Answer:
An apple costs $0.27 or ¢27
A banana costs $0.19 or ¢19
And an orange costs $0.14 or ¢14
Step-by-step explanation:
Lets assume that the cost of each apple is x,that of a banana is y and the cost of each orange is z
And since the prices of apples are a cent less than twice the price of oranges,we have the equation like this: x = 2z - 1
And since ¢100 = $1
We can therefore change the total amount of money paid for the fruits to cents
6x + 5y +2z = 285_____ equation 1
3x + 7y + 4z = 270____ equation 2
Remember that x = 2z - 1,so we substitute into both equation
6(2z - 1) + 5y + 2z = 285
12z - 6 + 5y + 2z = 285
14z + 5y = 291____ equation 3
3(2z - 1) + 7y + 4z = 270
6z - 3 + 7y + 4z = 270
10z + 7y = 273____ equation 4
Now we want to make the coefficient of y from both equation 3 and 4 to be same by multiplying them by 7 and 5 respectively
98z + 35y = 2037____ equation 5
50z + 35y = 1365____ equation 6
Subtract equation 6 from 5
48z = 672
Z = 14
Remember that x = 2z - 1
(14 × 2) - 1 = 27
X = 27
Finally substitute x = 27 and z = 14 in equation 1
6(27) + 5y + 2(14) = 285
162 + 5y + 28 = 285
5y = 285 - 162 - 28
5y = 95
Y = 19
Here the cost of apple is 27 cents($0.27), banana is 19 cents($0.19] and oranges is 14 cents ($0.14)
Answer:
One apple cost 27 cent or $0.27
One banana cost 19 cent or $0.19
One orange cost 14 cent or $0.14
Step-by-step explanation:
Let x represent the cost of one apple
Let y represent the cost of one banana
Let z represent the cost of one orange
Since the monetary unit is both in dollars and cents, we use the cent (¢) unit.
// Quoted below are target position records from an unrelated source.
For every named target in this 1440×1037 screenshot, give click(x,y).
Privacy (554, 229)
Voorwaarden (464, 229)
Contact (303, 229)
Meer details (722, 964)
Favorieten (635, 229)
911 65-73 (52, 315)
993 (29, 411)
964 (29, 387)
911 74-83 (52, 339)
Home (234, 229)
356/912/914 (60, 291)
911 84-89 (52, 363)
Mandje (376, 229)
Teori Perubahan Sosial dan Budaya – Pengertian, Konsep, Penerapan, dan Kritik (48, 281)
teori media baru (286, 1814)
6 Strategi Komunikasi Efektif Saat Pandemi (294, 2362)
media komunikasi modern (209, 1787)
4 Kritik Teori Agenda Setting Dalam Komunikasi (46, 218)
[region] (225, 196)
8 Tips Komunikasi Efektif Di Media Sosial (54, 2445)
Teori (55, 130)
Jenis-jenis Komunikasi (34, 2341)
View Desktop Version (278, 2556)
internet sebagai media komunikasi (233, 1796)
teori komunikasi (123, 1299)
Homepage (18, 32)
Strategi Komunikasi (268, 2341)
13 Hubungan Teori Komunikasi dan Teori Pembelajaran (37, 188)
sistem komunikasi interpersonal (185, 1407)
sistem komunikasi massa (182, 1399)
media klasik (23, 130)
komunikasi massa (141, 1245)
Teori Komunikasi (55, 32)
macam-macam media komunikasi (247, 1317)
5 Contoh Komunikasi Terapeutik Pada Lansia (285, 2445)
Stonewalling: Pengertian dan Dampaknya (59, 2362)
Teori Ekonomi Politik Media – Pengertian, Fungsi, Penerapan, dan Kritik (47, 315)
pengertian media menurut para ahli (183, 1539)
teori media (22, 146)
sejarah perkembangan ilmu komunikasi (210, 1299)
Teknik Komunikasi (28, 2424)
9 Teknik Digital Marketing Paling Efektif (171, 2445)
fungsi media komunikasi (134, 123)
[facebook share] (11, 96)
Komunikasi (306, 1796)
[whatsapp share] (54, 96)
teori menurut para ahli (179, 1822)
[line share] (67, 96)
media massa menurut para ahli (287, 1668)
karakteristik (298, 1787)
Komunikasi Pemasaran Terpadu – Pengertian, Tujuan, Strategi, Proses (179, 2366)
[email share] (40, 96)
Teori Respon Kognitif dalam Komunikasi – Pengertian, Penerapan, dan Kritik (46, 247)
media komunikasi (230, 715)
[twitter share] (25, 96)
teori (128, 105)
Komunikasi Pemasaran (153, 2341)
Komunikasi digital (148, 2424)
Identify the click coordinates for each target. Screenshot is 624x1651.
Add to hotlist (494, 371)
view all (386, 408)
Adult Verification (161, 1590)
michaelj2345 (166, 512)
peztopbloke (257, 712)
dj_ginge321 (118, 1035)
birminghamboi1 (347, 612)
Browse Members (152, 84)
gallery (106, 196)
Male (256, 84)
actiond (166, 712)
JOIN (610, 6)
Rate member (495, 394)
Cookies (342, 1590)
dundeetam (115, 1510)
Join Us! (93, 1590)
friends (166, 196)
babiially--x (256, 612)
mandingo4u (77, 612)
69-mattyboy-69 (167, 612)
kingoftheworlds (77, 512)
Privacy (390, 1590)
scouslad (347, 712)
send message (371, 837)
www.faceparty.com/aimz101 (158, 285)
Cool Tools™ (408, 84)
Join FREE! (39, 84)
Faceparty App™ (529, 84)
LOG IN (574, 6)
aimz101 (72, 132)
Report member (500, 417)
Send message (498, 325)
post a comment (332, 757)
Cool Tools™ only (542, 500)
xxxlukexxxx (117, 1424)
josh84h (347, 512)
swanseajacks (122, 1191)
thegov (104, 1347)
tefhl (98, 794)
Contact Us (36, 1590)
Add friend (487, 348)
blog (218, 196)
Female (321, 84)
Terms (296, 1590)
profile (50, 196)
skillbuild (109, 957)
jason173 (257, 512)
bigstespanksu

1 dollar ($) = 100 cent (¢)
Therefore, $2.85 and $2.70 will be 285¢ and 270¢ respectively.
According to the question, Agnes buys six apples, five bananas, and two oranges with a total cost of 285¢. Mathematically, this means:
6x + 5y + 2z = 285¢ ......... eqn1
Agnes buys three apples, seven bananas, and four oranges, which cost 270¢ in total. Mathematically,
3x + 7y + 4z = 270¢ ........ eqn2
The question further states that apples are 1
cent less than twice the cost of oranges. This mathematically means:
x = 2z - 1 ........... eqn3
We use simultaneous equation to solve this, but we have to reduce the variables in each equation 1&2 to 2 by substituting eqn3 into both equations 1&2 i.e.
6x + 5y + 2z = 285 .......... eqn1
6(2z-1) + 5y + 2z = 285
12z - 6 + 5y + 2z = 285
14z + 5y = 285 + 6
14z + 5y = 291 .......... eqn4
3x + 7y + 4z = 270 ........ eqn2
3(2z-1) + 7y + 4z = 270
6z - 3 + 7y + 4z = 270
10z + 7y = 270 + 3
10z + 7y = 273 ............. eqn5
Now we can simultaneously solve equations 4&5 using elimination method.
14z + 5y = 291
10z + 7y = 273
We multiply eqns 4 and 5 by 7 and 5 respectively in order to eliminate variable y
7 × 14z + 5y = 291
5 × 10z + 7y = 273
98z + 35y = 2037
50z + 35y = 1365
We subtract to have
48z = 672
z = 672/48
z = 14
If z is 14, we substitute the value of z into eqn3;
x = 2z - 1
x = 2(14) - 1
x = 28 - 1
x = 27
If z= 14 and x=27, we substitute both values into eqn 2
3x + 7y + 4z = 270
3(27) + 7y + 4(14) = 270
81 + 7y + 56 = 270
137 + 7y = 270
Collect like terms
7y = 270-137
7y = 133
y= 133/7
y = 19
Hence, z= 14, y=19 and x=27.
This means that the cost of one apple, one banana and one orange is 27¢, 19¢ and 14¢ respectively.